The next example paragraph, showing lack of coherence, contains a topic sentence, and all the other sentences bear some relation to that controlling idea: vacationers' dissatisfaction. However, the individual sentences are not knit together in any meaningful way. Because ideas are not clearly connected, the paragraph doesn't "stick together."
PARAGRAPH LACKING COHERENCE
Club Palm Resort's isolation created dissatisfaction among some vacationers. The quality of the food was poor. People want a choice of entertainment in the evening. Most of us spent too much time together day after day. People expect to be able to go out for a meal if they feel like it.
Compare the following revision with the original. Notice how the writer has used transition words and a new organization, among other things, to establish logical relationships among ideas.
Club Palm Resort's isolation created dissatisfaction among some vacationers. Many people expect to be able to go out for a meal if they feel like it, but the club's location far from populated areas made that impossible. To make matters worse, the quality of the food was poor. The isolated location also forced people to spend all their time together-day after day. By evening nearly everyone was ready for a choice of food, entertainment, and company.
The following example paragraph, lacking development, leaves many questions in the reader's mind.
PARAGRAPH LACKING DEVELOPMENT
A vacation at Club Palm Resort has its good points and bad points. The beaches are nice, but they may not be enough for some vacationers.
Only one "good point" (nice beaches) is mentioned. Are there others? No example of a bad point is given, so how is the reader to judge whether nice beaches are enough to attract vacationers to Club Palm Resort? And what, exactly, does "enough" mean? If the reader is to understand the controlling idea, or even be interested in it, it must be explained and supported sufficiently. Compare the original with the following revision.
A midwinter vacation at Club Palm Resort has its good points and bad points. The beaches are clean and uncrowded. The surrounding countryside is lush and soothing to winter-weary eyes. Furthermore, being able to take sailing and scuba diving lessons, while friends back home shovel snow, makes the outdoor activities extra-enjoyable. On the other hand, several features of Club Palm Resort are substandard. The food is poor, and, because the club is isolated, eating elsewhere is impossible. Security could also be better, as thefts from several guests' rooms indicated. So, for some vacationers, nice scenery and fun activities may not be enough to offset the possibility of poor service and lax security.
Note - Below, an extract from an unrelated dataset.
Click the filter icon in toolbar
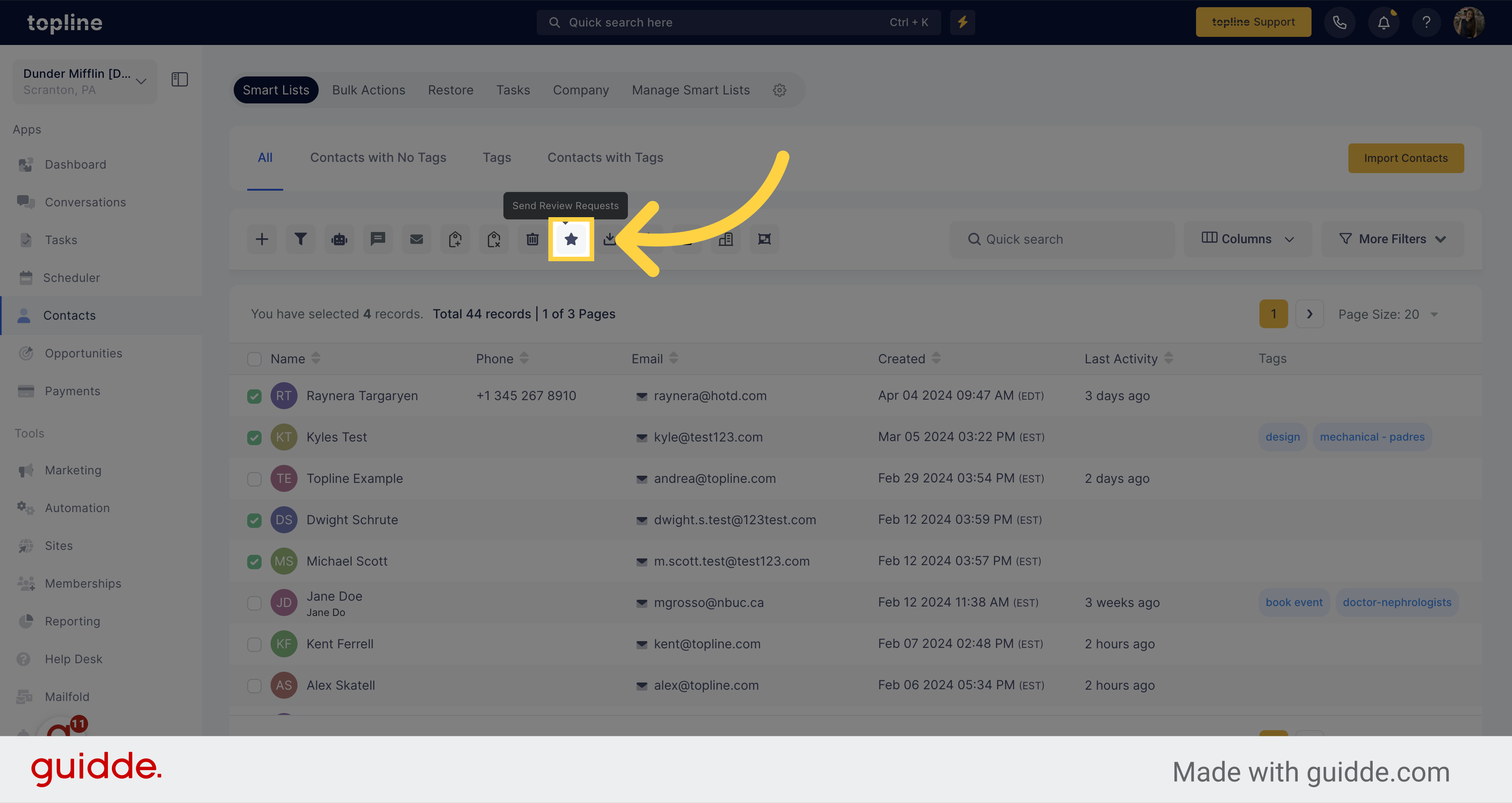The image size is (1512, 803). click(301, 238)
By now you should have some idea of the differences between paragraphs with and without unity, coherence, and development. An important key, as always, is your reader. You may know perfectly well what you mean, what point you are trying to make in any given paragraph. You may be able to see it all in your mind's eye. But your readers cannot. They haven't lived your life, don't necessarily share your perceptions, and shouldn't be asked to "read between the lines."
When you unfairly ask your audience to infer or guess what you mean, to supply the connections between ideas, to think of examples that might support your generalizations or fill in the details that would put flesh on the bare bones of your statements, you're asking for audience impatience and misunderstanding.
As in any piece of writing, your paragraphs should respond to the questions "What do I want to say?" "To whom do I want to say it?" "How do I want to say it?" These questions, as always, respond to the larger question "Why do I want to say it?" What is your goal, and have you constructed a paragraph that will accomplish that goal?